A woman from Memphis, Tennessee is now in hot water with federal authorities after evidence surfaced that she had fraudulently obtained Paycheck Protection Plan loans and misused the money to fund her gambling habit. While this is not the first case of such gross mismanagement of federal funds, Kenyatta Danielle Hooper, 34, may expect to face the full severity of the law.
Breaking the Law to Fund Gambling and Extravagant Habits
Her gambling habit was just a part of extravagant spending and a desire for luxury, which means she was not entirely driven by an uncontrollable addiction, but rather deliberately and knowingly sought to defraud the federal government. She was arrested last week, as confirmed by US attorney Joseph C. Murphy of the Western District of Tennessee.
While Hooper is still innocent until proven guilty, the evidence against her is mounting. Murphy’s investigators claim that they have proof that the suspect has been submitting fake documents and making fraudulent applications to the PPP loans program.

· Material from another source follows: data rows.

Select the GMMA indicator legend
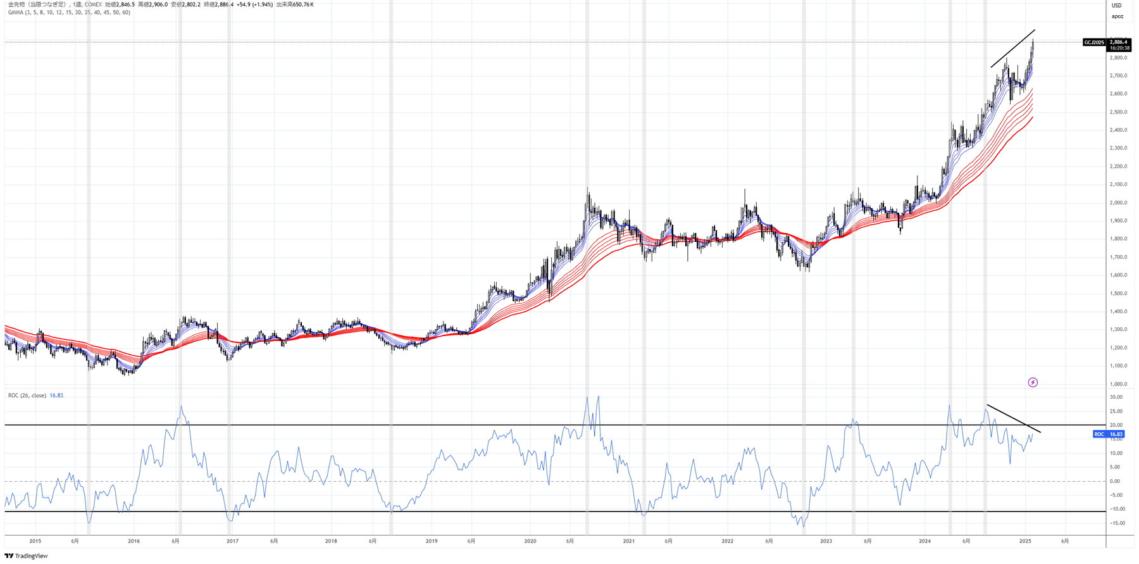The image size is (1139, 564). click(69, 13)
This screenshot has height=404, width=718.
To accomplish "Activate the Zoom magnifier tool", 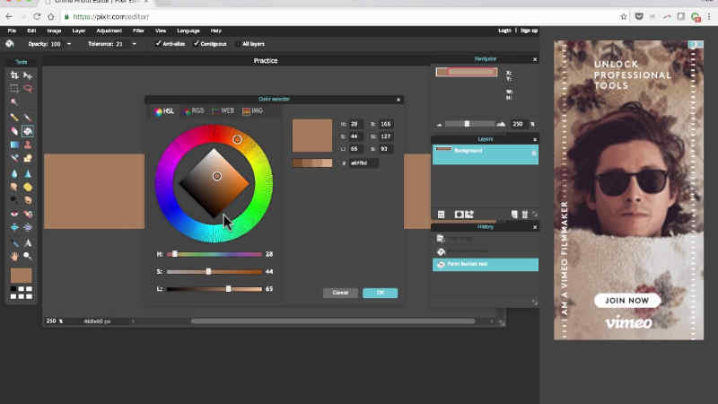I will [28, 256].
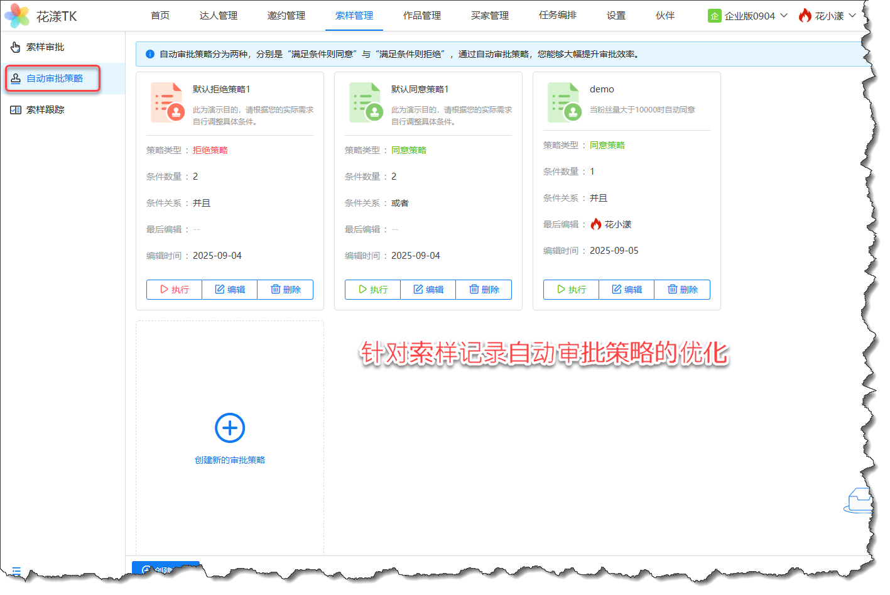890x595 pixels.
Task: Click the collapse sidebar icon at bottom-left
Action: (x=16, y=571)
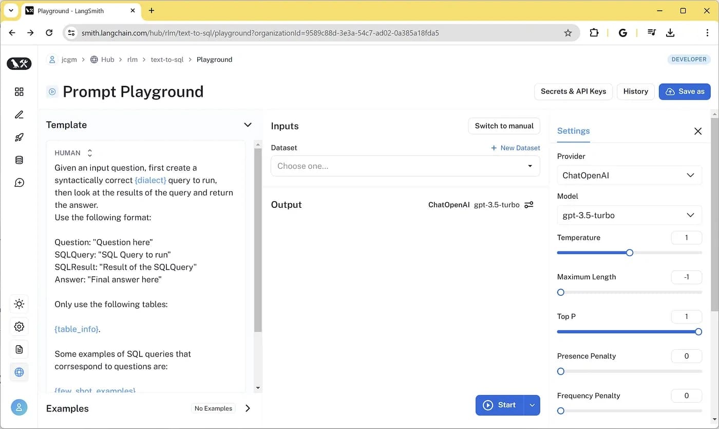Viewport: 719px width, 429px height.
Task: Open the browser extensions puzzle icon
Action: point(594,32)
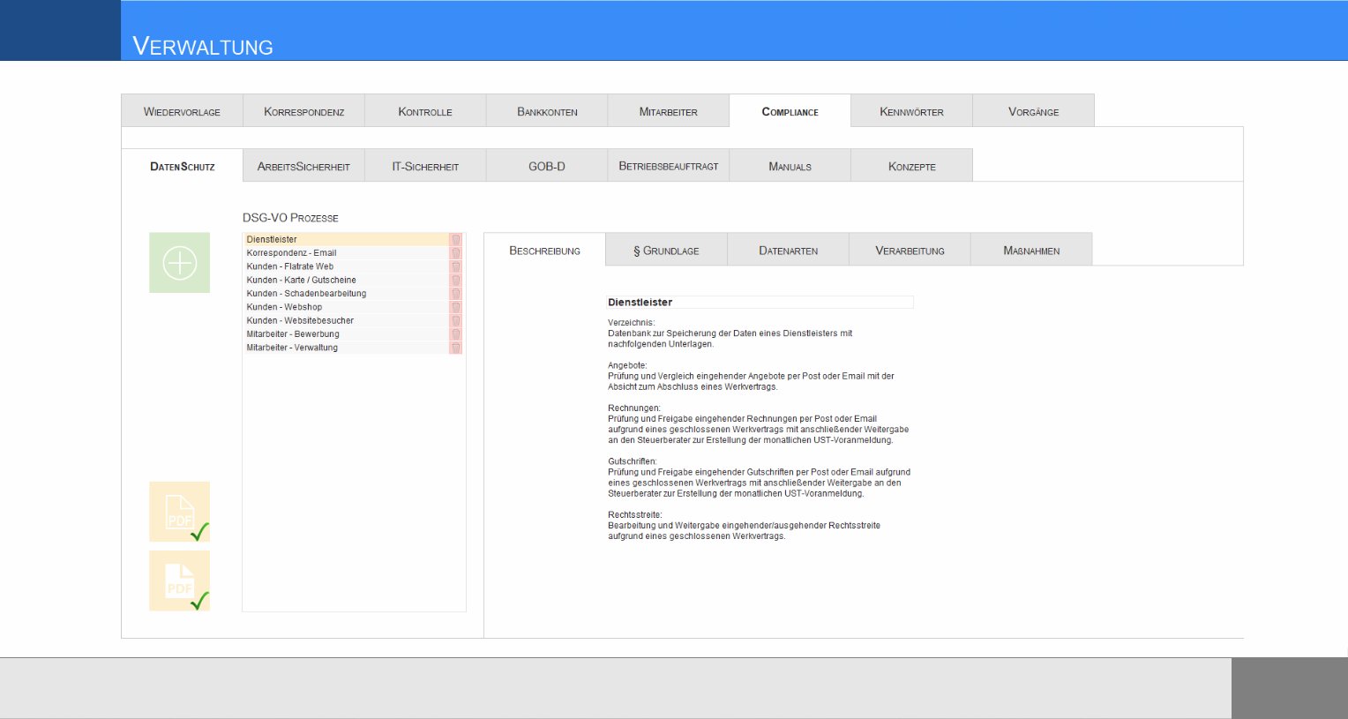The height and width of the screenshot is (719, 1348).
Task: Delete Mitarbeiter - Verwaltung with trash icon
Action: [x=456, y=348]
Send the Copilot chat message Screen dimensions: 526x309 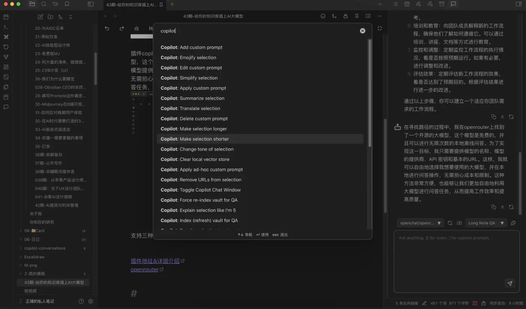coord(510,283)
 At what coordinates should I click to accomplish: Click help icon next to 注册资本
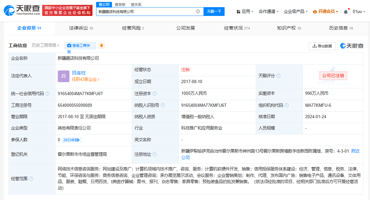click(x=154, y=94)
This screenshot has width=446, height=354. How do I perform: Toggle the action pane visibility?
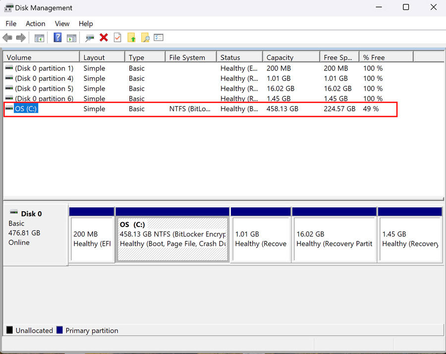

The loans were supposed to protect businesses whose payroll has been hit by the pandemic. The idea behind the program was to ensure that no job is lost and that Americans don’t find themselves in a more difficult position by losing all of their income overnight. Hooper went over the top on her spending, and she even ended up buying a sports car.
She even got a bit of a reputation for her knack to defraud the government and was bribed by other individuals interested in defrauding the PPP scheme. The attorney’s office condemned those actions and stated:
Bad actors, unfortunately, have targeted this critical assistance program and fraudulently diverted much-needed resources.
US attorney Joseph C. Murphy of the Western District of Tennessee
The prosecution withheld most of the details about how the scheme worked exactly, lest it gives other ideas about trying the same, it seems. In similar cases, though, people were setting up fake companies in order to secure federal funding.
Exploiting the System’s Weaknesses
A lot of bad funding is supposed to have gone due to the urgency of the matter in the initial stages of the program, but federal authorities are now rapidly catching up. Hooper was able to list several businesses and secure at least two loans, one worth $38,070 and one worth $20,833. Both were received in 2021.
Hooper supposedly ran one of the businesses from a business space on East Shelby Drive. Another Memphis local, a police clerk, was arrested and charged in April over misappropriation of PPP funds. The person in question used the PPP loans to purchase a house.